[Work instructions]: Reproduce the entries that follow, exactly and in full.

== Provided information

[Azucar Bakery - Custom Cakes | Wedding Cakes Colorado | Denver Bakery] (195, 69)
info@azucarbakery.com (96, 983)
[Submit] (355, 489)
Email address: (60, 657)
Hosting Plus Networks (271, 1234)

====

[Solution to this exercise]:
[Azucar Bakery - Custom Cakes | Wedding Cakes Colorado | Denver Bakery] (195, 69)
info@azucarbakery.com (96, 983)
[Submit] (355, 489)
Email address: (60, 657)
Hosting Plus Networks (271, 1234)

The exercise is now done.